I took another look at the bloody mess lying on the floor I’d just swept. “There’s not enough left of it to tell. I’ll throw it in the pot and see what happens. Will you be staying for breakfast?”
Ulfhild winked at me. “Love to, hon, but you know what the sunlight does to my skin. Best I was off before dawn.”
Before or after the sun, Ulfhild’s skin would still probably look like rock. Not that I really wanted to find out. It wasn’t as if I had a lot of company out where we lived, and Ulfhild was better than most, even if she was a mountain troll. As friends went, I could have done much worse.
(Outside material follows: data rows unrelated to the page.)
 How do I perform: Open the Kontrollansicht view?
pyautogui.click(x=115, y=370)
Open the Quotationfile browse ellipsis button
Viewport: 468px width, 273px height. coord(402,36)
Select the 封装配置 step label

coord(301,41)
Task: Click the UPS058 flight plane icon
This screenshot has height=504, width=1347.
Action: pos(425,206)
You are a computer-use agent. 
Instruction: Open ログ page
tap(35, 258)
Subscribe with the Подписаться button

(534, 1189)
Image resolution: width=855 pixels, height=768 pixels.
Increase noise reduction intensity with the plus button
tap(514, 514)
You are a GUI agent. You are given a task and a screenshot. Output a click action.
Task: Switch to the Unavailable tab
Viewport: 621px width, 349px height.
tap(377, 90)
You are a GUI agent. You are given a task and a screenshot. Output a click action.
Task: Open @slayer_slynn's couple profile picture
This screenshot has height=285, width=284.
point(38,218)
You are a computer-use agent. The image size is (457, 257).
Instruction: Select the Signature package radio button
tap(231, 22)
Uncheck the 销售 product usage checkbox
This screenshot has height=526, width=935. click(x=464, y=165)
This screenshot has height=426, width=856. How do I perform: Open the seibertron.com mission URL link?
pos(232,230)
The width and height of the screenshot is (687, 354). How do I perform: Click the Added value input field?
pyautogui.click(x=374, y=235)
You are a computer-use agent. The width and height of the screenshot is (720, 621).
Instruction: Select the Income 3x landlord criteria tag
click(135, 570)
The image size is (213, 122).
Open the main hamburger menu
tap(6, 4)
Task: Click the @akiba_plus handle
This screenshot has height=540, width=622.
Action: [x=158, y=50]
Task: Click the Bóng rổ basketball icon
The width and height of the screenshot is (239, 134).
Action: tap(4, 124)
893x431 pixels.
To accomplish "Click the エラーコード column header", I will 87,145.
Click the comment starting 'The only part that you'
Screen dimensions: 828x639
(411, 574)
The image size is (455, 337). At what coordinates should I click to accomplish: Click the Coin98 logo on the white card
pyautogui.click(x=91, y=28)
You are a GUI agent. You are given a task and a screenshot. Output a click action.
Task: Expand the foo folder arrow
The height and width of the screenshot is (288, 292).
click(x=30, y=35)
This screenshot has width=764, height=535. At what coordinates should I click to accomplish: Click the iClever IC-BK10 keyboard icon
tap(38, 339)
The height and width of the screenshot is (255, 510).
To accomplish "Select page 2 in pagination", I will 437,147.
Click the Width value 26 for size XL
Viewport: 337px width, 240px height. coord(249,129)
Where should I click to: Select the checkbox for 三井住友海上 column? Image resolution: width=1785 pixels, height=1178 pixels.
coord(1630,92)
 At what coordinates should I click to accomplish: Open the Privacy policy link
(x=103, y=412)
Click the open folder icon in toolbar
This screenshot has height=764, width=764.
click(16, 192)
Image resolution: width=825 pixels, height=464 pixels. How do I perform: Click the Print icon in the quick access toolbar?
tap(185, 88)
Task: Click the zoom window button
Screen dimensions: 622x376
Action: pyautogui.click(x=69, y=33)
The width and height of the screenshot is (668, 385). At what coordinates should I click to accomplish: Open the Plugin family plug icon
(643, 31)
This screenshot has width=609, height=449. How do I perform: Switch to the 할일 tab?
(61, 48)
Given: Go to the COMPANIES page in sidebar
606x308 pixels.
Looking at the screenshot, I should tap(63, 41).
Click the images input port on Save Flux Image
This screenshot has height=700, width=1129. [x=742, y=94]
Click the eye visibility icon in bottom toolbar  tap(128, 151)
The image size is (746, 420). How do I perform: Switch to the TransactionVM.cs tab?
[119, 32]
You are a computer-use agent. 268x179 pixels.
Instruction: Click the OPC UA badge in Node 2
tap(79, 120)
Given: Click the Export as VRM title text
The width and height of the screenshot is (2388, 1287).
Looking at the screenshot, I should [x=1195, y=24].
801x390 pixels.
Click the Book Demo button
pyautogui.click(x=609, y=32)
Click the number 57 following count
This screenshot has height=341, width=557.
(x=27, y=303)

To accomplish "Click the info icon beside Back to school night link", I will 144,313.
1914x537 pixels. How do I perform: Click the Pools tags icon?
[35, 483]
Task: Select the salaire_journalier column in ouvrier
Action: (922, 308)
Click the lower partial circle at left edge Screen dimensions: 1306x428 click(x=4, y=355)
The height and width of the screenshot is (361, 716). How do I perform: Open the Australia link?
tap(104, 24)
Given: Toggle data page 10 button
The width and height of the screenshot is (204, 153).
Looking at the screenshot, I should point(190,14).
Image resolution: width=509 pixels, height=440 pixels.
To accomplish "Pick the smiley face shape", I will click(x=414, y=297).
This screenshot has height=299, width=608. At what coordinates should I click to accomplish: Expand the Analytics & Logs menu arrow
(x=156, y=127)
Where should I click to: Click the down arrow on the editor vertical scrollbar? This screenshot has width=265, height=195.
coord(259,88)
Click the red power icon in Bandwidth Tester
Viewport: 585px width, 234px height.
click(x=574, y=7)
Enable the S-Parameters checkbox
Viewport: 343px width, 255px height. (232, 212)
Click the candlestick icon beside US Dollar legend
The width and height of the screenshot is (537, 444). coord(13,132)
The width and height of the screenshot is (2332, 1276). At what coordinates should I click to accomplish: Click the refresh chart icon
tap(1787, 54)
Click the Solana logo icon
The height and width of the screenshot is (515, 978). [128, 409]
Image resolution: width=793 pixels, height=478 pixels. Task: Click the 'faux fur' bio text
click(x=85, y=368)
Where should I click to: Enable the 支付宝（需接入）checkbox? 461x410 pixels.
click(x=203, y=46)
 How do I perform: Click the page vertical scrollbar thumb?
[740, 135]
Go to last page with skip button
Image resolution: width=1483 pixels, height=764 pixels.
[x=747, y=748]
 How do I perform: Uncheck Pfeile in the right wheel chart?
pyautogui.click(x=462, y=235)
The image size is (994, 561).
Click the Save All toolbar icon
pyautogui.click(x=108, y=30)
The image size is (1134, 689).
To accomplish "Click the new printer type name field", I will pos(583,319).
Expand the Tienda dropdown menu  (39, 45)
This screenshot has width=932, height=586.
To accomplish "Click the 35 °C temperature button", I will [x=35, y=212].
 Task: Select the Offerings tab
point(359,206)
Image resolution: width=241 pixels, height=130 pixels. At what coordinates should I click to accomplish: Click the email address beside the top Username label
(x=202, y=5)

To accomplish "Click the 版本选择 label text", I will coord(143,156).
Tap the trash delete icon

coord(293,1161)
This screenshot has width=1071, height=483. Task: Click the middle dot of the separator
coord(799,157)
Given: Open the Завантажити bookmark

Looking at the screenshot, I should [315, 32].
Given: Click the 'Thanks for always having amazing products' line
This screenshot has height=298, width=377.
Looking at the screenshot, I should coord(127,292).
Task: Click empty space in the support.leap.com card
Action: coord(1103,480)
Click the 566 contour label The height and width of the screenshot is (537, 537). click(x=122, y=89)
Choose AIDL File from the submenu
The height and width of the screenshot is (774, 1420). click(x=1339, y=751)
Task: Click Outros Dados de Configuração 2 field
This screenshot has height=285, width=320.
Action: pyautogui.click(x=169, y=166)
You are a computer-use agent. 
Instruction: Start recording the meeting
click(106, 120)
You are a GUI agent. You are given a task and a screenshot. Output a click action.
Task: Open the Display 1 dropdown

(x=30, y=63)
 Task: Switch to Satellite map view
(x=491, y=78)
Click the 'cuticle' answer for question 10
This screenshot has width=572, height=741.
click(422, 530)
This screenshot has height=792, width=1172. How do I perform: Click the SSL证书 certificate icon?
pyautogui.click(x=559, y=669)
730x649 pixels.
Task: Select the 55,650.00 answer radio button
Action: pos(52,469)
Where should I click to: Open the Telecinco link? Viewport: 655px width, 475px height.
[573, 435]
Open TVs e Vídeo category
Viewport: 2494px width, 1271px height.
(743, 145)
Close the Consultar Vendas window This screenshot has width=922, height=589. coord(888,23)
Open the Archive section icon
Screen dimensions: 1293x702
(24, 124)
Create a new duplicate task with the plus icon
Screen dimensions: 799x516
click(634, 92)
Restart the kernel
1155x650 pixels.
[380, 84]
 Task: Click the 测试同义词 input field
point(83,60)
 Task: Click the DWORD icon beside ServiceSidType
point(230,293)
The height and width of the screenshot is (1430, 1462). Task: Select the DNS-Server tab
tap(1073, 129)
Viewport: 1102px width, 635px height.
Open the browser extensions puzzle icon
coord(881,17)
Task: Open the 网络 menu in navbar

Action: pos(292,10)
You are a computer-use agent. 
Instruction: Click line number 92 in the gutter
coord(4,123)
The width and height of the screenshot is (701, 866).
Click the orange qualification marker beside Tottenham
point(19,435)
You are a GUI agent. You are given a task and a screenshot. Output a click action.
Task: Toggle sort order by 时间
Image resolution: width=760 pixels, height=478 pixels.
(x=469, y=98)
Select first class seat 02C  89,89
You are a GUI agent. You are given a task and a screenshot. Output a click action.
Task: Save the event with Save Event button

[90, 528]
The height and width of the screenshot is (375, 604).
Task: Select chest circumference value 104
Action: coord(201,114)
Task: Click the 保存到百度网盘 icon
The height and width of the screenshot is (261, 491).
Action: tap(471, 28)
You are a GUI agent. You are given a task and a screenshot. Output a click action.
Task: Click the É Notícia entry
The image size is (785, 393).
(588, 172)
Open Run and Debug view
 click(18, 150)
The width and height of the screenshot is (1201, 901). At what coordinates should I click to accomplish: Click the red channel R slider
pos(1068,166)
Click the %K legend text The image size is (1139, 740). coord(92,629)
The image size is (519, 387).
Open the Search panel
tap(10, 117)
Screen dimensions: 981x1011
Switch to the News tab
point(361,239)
Like my boy’s father, for example. To this day I wasn’t sure who or even what he was, not that either mattered much at the time. When the spring rites are beckoning and you hear the call of the Beltane Fire, what’s a girl to do? I know what most of them did, and I was no different. Those who sought me out knew what they were seeking, but him? A hulking brute, all physical and no mental whatsoever. I didn’t mind. I still dreamed of him, now and then, but only because he wasn’t around. Things wouldn’t have worked out so well if he had stayed, but I loved our sweet son, though he wasn’t, to be blunt, the sharpest tool in the shed. I think he took after his father that way.
I saw Ulfhild out the door, and not a moment too soon, as the first rays of dawn on the horizon heralded the approaching morning. My beautiful son just stared at the light and grinned.
“I should have named you ‘Happy,” you know,” I said, because he always was. Especially when making a mess. I tidied up his kill for the pot, and finally decided that it must have been a deer, judging from a hoof lying near the bottom. It made a decent breakfast, but it was also a warning I should have heeded. His next night’s catch was a little easier to identify. A young man, barely twenty by the look of him. Probably a hero, or would have been if he hadn’t met my son.
“I think our next lesson should be on preparing game,” I said. “You’re already good enough at catching it.”
He just grinned up at me, and I could only sigh. “Grendel, my joy, what am I going to do with you?”